* Begin *

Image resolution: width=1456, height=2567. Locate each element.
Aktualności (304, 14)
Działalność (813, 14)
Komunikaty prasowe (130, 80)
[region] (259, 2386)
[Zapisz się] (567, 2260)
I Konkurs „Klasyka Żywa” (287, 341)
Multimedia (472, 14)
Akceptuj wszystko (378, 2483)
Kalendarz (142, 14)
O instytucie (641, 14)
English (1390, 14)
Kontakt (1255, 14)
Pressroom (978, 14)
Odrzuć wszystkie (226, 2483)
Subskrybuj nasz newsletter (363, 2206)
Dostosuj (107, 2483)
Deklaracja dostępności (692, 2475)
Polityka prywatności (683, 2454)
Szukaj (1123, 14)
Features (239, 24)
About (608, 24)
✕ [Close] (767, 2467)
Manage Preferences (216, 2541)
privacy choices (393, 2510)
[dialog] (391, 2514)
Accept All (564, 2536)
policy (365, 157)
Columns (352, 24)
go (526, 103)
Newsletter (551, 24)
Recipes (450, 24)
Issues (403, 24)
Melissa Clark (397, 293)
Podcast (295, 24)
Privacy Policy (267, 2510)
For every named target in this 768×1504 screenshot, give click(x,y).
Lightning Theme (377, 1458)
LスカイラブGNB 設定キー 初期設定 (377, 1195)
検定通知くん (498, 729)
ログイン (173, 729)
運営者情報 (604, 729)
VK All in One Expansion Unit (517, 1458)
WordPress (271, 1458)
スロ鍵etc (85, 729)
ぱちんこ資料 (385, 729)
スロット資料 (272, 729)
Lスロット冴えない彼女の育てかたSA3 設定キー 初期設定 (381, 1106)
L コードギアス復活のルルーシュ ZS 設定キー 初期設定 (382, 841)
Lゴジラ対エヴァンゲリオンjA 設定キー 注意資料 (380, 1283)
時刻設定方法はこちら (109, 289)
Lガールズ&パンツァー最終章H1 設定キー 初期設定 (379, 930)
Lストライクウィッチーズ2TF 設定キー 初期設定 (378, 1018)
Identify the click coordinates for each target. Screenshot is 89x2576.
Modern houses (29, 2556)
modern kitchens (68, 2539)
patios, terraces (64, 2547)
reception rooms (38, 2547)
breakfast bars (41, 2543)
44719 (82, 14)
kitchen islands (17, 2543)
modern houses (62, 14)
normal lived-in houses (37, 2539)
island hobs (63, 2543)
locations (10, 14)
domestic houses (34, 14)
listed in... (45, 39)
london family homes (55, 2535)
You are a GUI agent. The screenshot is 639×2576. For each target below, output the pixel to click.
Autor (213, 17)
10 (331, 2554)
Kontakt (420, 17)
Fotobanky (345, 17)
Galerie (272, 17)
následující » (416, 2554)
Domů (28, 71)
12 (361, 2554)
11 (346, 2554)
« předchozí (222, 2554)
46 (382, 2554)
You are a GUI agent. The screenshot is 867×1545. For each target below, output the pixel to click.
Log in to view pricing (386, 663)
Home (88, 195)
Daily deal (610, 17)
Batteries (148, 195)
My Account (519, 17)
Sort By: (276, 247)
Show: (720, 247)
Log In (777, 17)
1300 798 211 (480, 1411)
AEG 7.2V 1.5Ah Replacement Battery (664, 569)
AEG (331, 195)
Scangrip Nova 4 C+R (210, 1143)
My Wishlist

* End *

| TASK STATEMENT |
Could you give the material again from the line holding "1300 798 211 (480, 1411)" through the end of the material, inclusive, with "Pack" substituted for "Battery" and everything else left unchanged?

| RESULT OF THIS EXERCISE |
1300 798 211 (480, 1411)
AEG 7.2V 1.5Ah Replacement Pack (664, 569)
AEG (331, 195)
Scangrip Nova 4 C+R (210, 1143)
My Wishlist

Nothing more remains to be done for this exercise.